* _Parts of the exercise_
1) Answer these questions from the list of postgraduate study themes:
(a) What force does it give as an example of an additive force that speeds up bubble separation from the melt?
(b) Which oxides form the glass network of heavy metal oxide glasses in place of SiO2?
(c) Who is the supervisor specialist for the theme on chalcogenide glasses and optical fibres?
2) Summarize the list of postgraduate study themes in two sentences.
3) Carry on the list of postgraduate study themes from its last line.

* _Text excerpt_
Postgraduate study programme: Chemistry and Technology of Materials
Field of study: Chemistry and technology of inorganic materials

Themes of the postgraduate studies

  • Homogenization processes in glass preparation by melting

Supervisor: Prof. Ing. Lubomír Němec, DrSc.
Supervisor specialist:
Doc.Ing. Jaroslav Kloužek, CSc.
The glass preparation from crystalline raw materials involves several processes which form a homogeneous glass melt from the arising mixture of melt, undissolved particles and bubbles. The kinetics of the dissolution and separation (bubble removal) processes in the stage of melt affects substantially the energy consumption and melting performance of the glass melting spaces. The significant factors of enhancement of the dissolution processes are the natural and forced convection of the melt whereas the application of an additive force as the centrifugal force, e.g., accelerates the bubble separation from the melt. The important role of process topology in the continuous melting space is described by a new relative quantity called utilisation of the space. The space utilisation can be significantly affected by the character of the melt flow in the space. The topic applies the mathematical modelling of dissolution and separation processes in the melting spaces in order to define the optimal conditions and design of the glass melting spaces.

 

  • Heavy metal oxide glasses

Supervisor: Doc. Ing. Jaroslav Kloužek, CSc.
Supervisor specialist: Ing. Petr Kostka, Ph.D.
The glass network of heavy metal oxide glasses is formed by oxides such as TeO2, GeO2 or Sb2O3 instead of SiO2. These glasses stand out in comparison with conventional glasses particularly by wide interval of transparency ranging up to much longer wavelengths, lower phonon energies, higher refractive index, outstanding nonlinear properties, high solubility of rare-earth ions accompanied by high quantum yield of radiative transition etc. The work will focus on the preparation and characterization of new materials – glasses – containing antimony and/or bismuth oxides. Characterization of the prepared materials will include their basic properties such as density, molar volume, thermal stability, chemical resistance, hardness, optical transmission, refractive index, etc. Correlation between structural units forming the glass network and the resulting properties will be investigated and the influence of processing conditions during glass preparation on these properties will be evaluated.

 

  • Chalcogenide glasses and optical fibres

Supervisor: Doc. Ing. Jaroslav Kloužek, CSc.
Supervisor specialist: Ing. Petr Kostka, Ph.D.

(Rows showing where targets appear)

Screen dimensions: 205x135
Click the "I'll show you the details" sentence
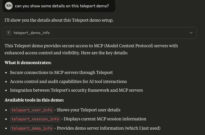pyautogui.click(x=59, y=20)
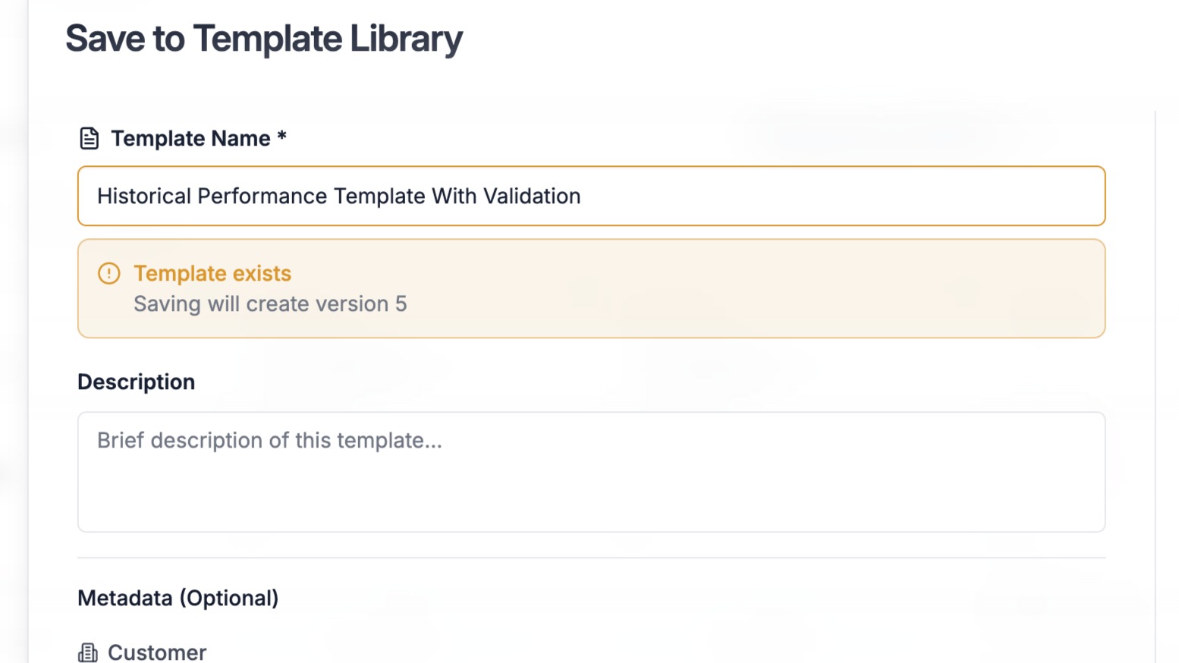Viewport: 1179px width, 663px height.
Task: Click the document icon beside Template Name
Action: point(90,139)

==

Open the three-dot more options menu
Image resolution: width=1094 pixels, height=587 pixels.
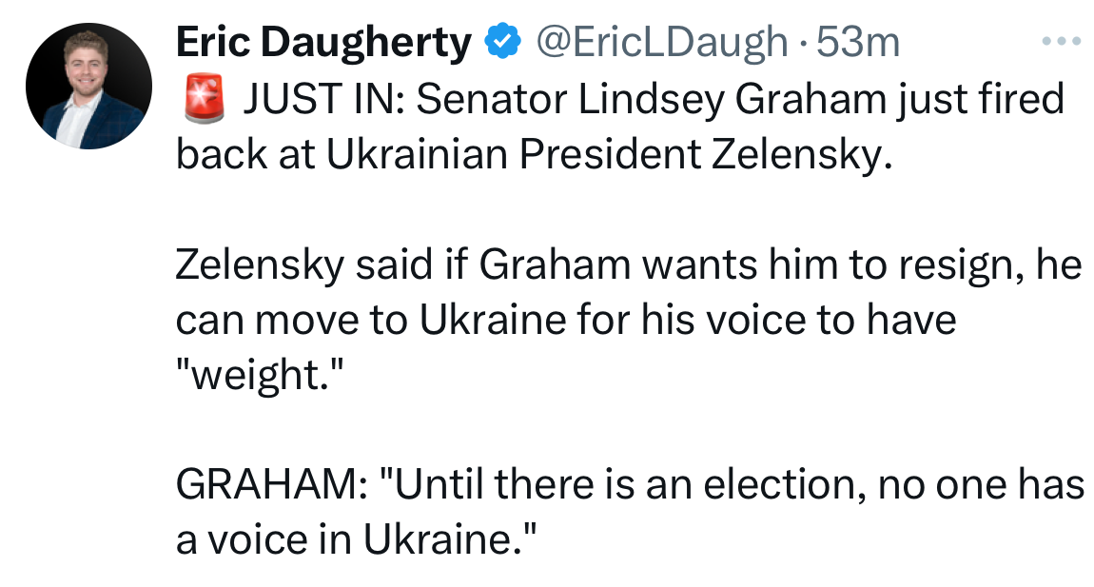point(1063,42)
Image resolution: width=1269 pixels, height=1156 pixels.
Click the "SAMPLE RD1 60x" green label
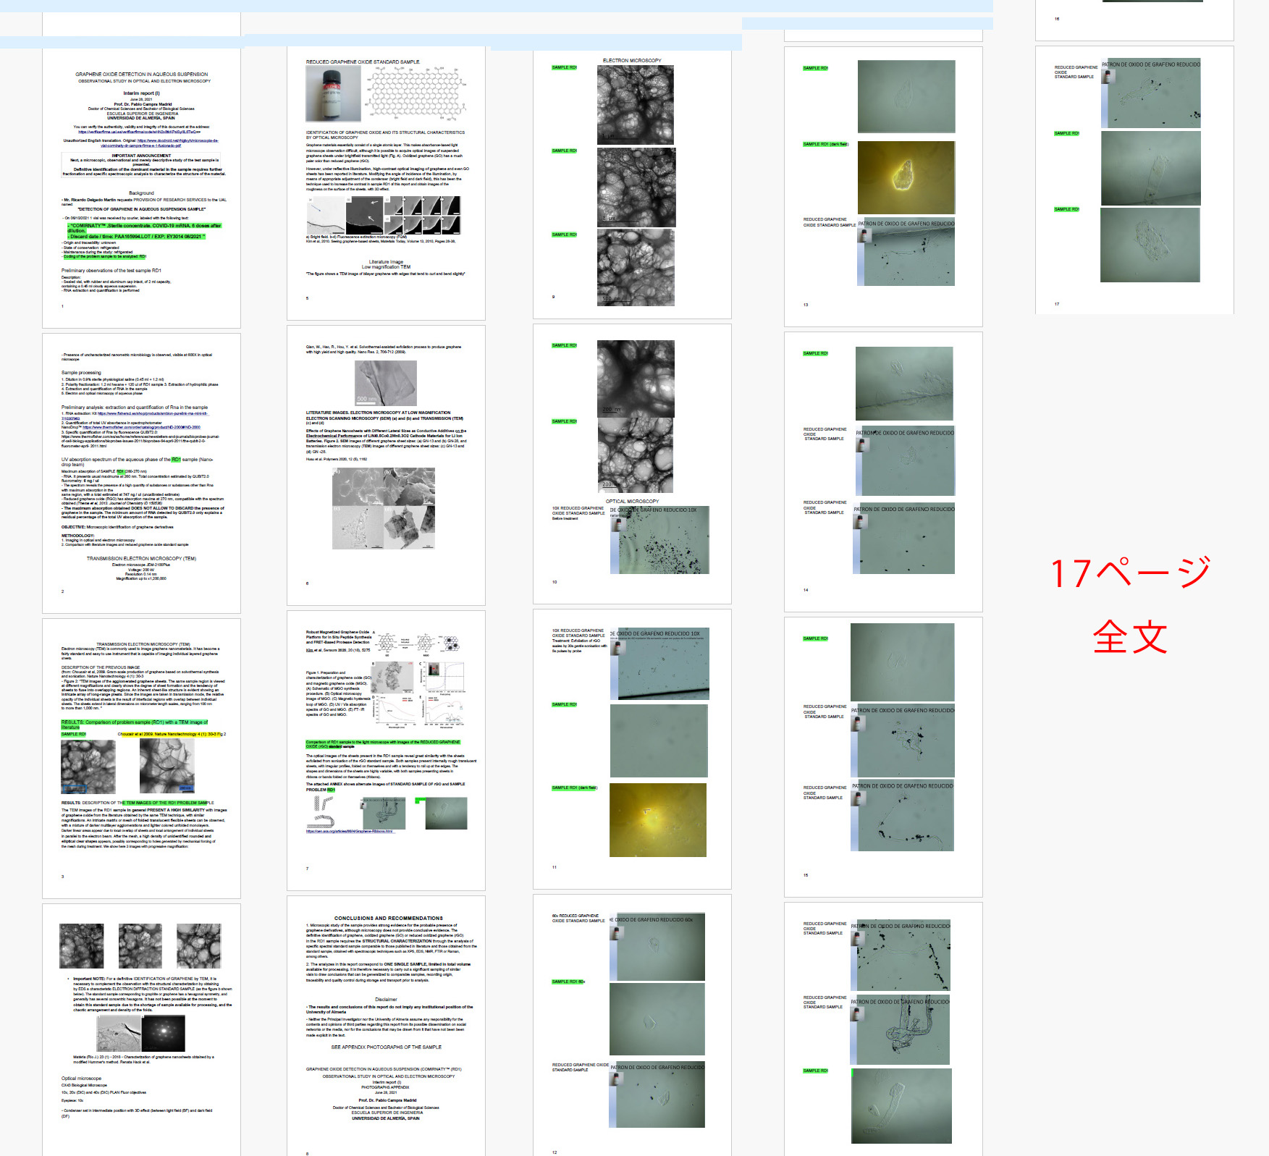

==

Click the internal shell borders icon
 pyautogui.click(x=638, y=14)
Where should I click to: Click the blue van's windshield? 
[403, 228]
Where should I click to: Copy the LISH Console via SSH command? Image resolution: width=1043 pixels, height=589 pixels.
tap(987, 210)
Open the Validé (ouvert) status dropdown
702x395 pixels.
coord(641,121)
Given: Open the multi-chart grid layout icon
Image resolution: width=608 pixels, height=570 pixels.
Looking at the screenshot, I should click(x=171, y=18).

* _Expected outputs_
1)
(a) The centrifugal force.
(b) TeO2, GeO2 or Sb2O3.
(c) Ing. Petr Kostka, Ph.D.

2) The list of postgraduate study themes in chemistry and technology of inorganic materials includes a topic on homogenization processes in glass melting, which applies mathematical modelling of dissolution and separation processes to define the optimal conditions and design of glass melting spaces. Another topic focuses on preparing and characterizing heavy metal oxide glasses containing antimony and/or bismuth oxides, and a further theme on chalcogenide glasses and optical fibres is listed with its supervisors.

3)
Glass network of chalcogenide glasses is formed by S, Se or Te in combination with metals and/or semimetals. The presence of oxygen in these materials is usually undesirable. Real applications of this type of glass are conditioned mainly by high purity of the prepared or manufactured materials. Procedures for preparing high-purity chalcogenide glasses allowing for their use in fiber optics, already exist. The work will include the preparation of chalcogenide glasses, optimization of their composition, dotation of materials by rare earth ions and examination of the relationship between the vitreous matrix and the dopant. It is also possible to focus some of the efforts on new technological procedures for further material purification. The subsequent step will be to prepare preforms for optical fibres drawing, including the processing of structured preforms for drawing optical microstructured fibres (photonic crystal fibres) and characterization of prepared fibres.
 

  • Modeling of new glass melting spaces

Supervisor: Prof. Ing. Lubomír Němec, DrSc.
Supervisor specialist:
Ing. Marcela Jebavá, Ph.D.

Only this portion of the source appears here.